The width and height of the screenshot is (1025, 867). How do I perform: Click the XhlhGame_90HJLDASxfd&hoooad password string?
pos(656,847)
......
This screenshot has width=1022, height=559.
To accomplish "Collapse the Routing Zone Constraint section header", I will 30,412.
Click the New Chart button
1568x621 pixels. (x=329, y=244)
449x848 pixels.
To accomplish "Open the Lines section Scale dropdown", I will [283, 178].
......
Going through the listing above, copy out every line that has the string "will".

Response to the exercise
To accomplish "Collapse the Routing Zone Constraint section header", I will 30,412.
To accomplish "Open the Lines section Scale dropdown", I will [283, 178].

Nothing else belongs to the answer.